Version: 4.9
Notes for Developers of the WeeWX Weather System

This guide is intended for developers contributing to the open source project WeeWX.

Goals

The primary design goals of WeeWX are:

Strategies

To meet these goals, the following strategies were used:

While WeeWX is nowhere near as fast at generating images and HTML as its predecessor, wview (this is partially because WeeWX uses fancier fonts and a much more powerful templating engine), it is fast enough for all platforms but the slowest. I run it regularly on a 500 MHz machine where generating the 9 images used in the "Current Conditions" page takes just under 2 seconds (compared with 0.4 seconds for wview).

All writes to the databases are protected by transactions. You can kill the program at any time (either Control-C if run directly or "/etc/init.d/weewx stop" if run as a daemon) without fear of corrupting the databases.

The code makes ample use of exceptions to insure graceful recovery from problems such as network outages. It also monitors socket and console timeouts, restarting whatever it was working on several times before giving up. In the case of an unrecoverable console error (such as the console not responding at all), the program waits 60 seconds then restarts the program from the top.

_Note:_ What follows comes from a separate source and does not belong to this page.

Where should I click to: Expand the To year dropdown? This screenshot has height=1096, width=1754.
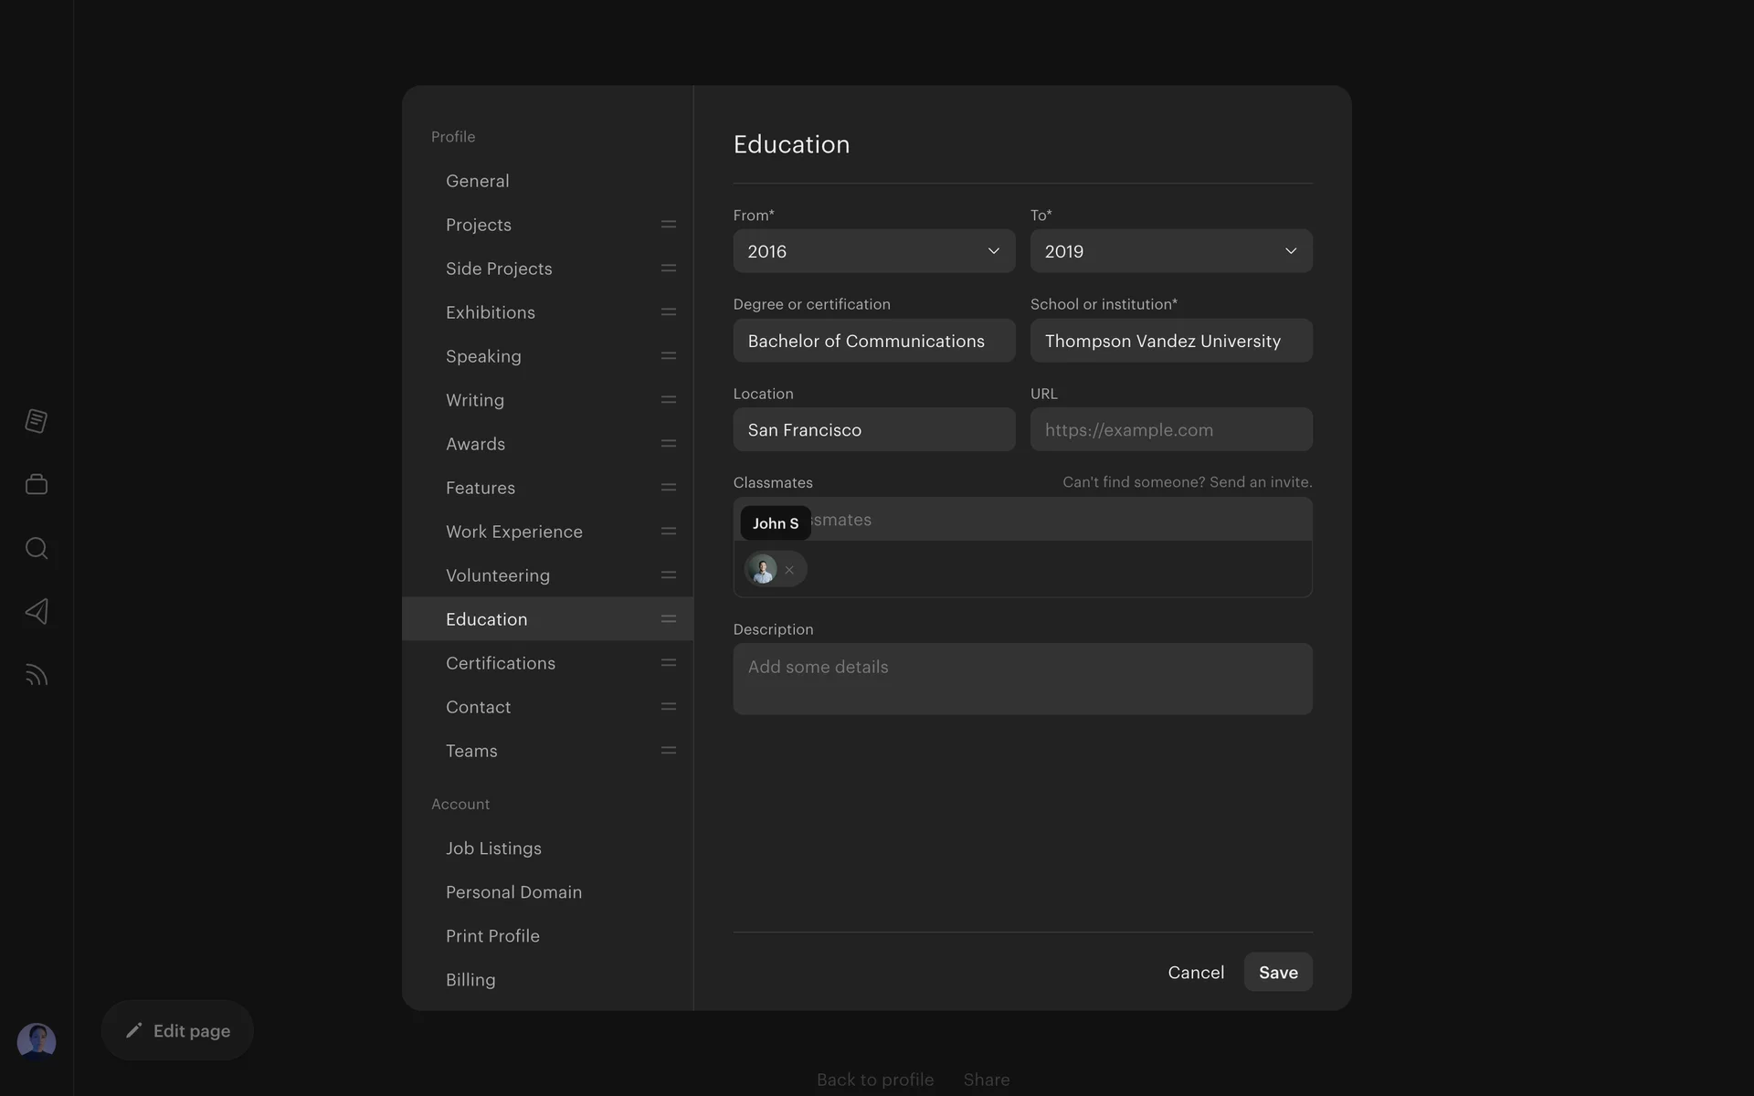[1170, 251]
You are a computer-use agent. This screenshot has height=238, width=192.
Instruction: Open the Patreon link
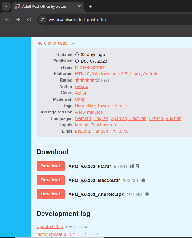100,131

Any "hard" exceptions, that is those that do not involve network and console timeouts and are most likely due to a logic error, are logged, reraised, and ultimately cause thread termination. If this happens in the main thread (not likely due to its simplicity), then this causes program termination. If it happens in the report processing thread (much more likely), then only the generation of reports will be affected — the main thread will continue downloading data off the instrument and putting them in the database.

Units

In general, there are three different areas where the unit system makes a difference:

  1. On the weather station hardware. Different manufacturers use different unit systems for their hardware. The Davis Vantage series use U.S. Customary units exclusively, Fine Offset and LaCrosse stations use metric, while Oregon Scientific, Peet Bros, and Hideki stations use a mishmash of US and metric.
  2. In the database. Either US or Metric can be used.
  3. In the presentation (i.e., html and image files).

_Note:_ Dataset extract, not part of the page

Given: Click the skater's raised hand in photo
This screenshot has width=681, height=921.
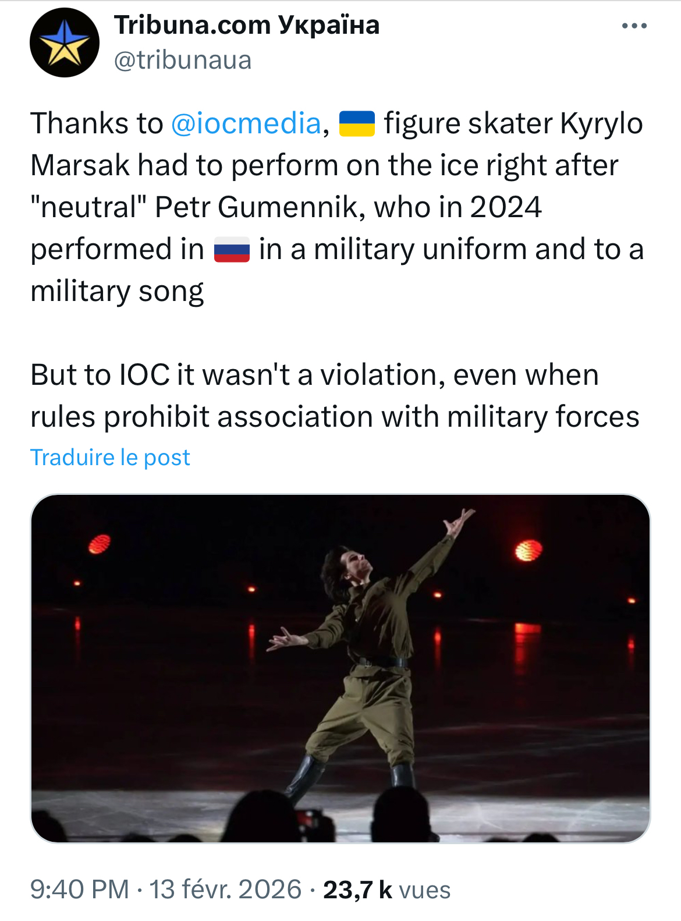Looking at the screenshot, I should point(461,520).
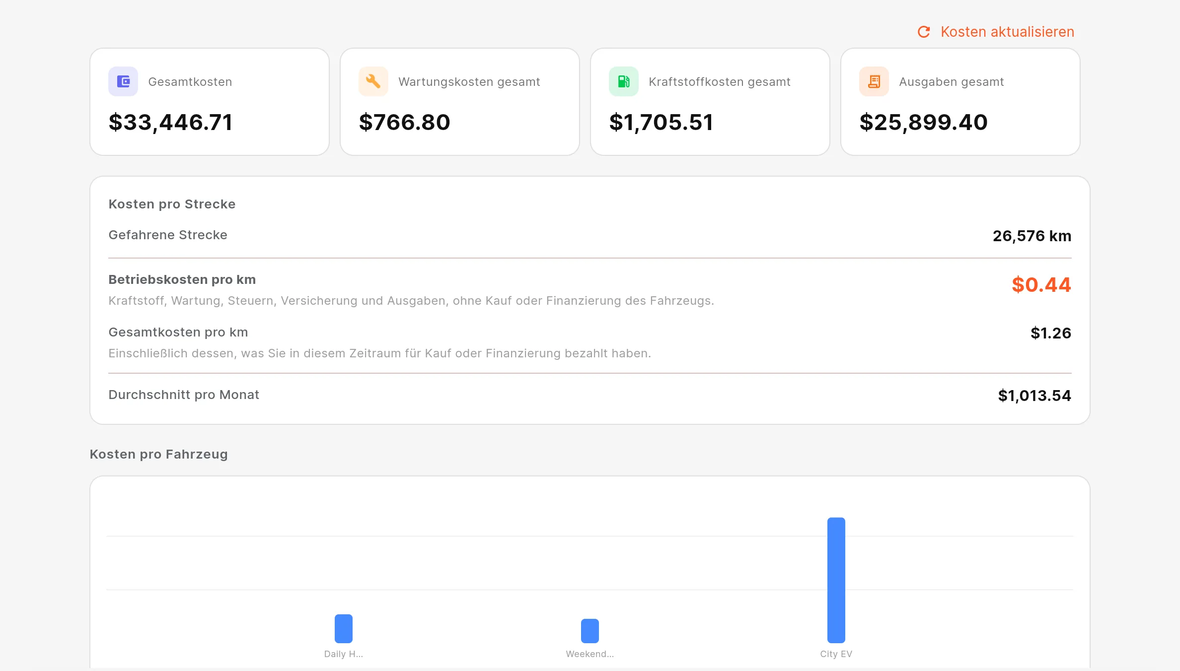
Task: Click the green fuel pump icon
Action: [x=624, y=81]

The general strategy is that measurements are converted by service StdConvert as they come off the weather station into a target unit system, then stored internally in the database in that unit system. Then, as they come off the database to be used for a report, they are converted into a target unit, specified by a combination of the configuration file weewx.conf and the skin configuration file skin.conf.

Value "None"

The Python special value None is used throughout to signal an invalid or bad data point. All functions must be written to expect it.

Device drivers should be written to emit None if a data value is bad (perhaps because of a failed checksum). If the hardware simply doesn't support a data type, then the driver should not emit a value at all.

The same rule applies to derived values. If the input data for a derived value are missing, then no derived value should be emitted. However, if the input values are present, but have value None, then the derived value should be set to None.

However, the time value must never be None. This is because it is used as the primary key in the SQL database.

Time

WeeWX stores all data in UTC (roughly, "Greenwich" or "Zulu") time. However, usually one is interested in weather events in local time and want image and HTML generation to reflect that. Furthermore, most weather stations are configured in local time. This requires that many data times be converted back and forth between UTC and local time. To avoid tripping up over time zones and daylight savings time, WeeWX generally uses Python routines to do this conversion. Nowhere in the code base is there any explicit recognition of DST. Instead, its presence is implicit in the conversions. At times, this can cause the code to be relatively inefficient.

For example, if one wanted to plot something every 3 hours in UTC time, it would be very simple: to get the next plot point, just add 10,800 to the epoch time:

next_ts = last_ts + 10800 

But, if one wanted to plot something for every 3 hours in local time (that is, at 0000, 0300, 0600, etc.), despite a possible DST change in the middle, then things get a bit more complicated. One could modify the above to recognize whether a DST transition occurs sometime between last_ts and the next three hours and, if so, make the necessary adjustments. This is generally what wview does. WeeWX takes a different approach and converts from UTC to local, does the arithmetic, then converts back. This is inefficient, but bulletproof against changes in DST algorithms, etc:

time_dt = datetime.datetime.fromtimestamp(last_ts)
delta = datetime.timedelta(seconds=10800)
next_dt = time_dt + delta
next_ts = int(time.mktime(next_dt.timetuple()))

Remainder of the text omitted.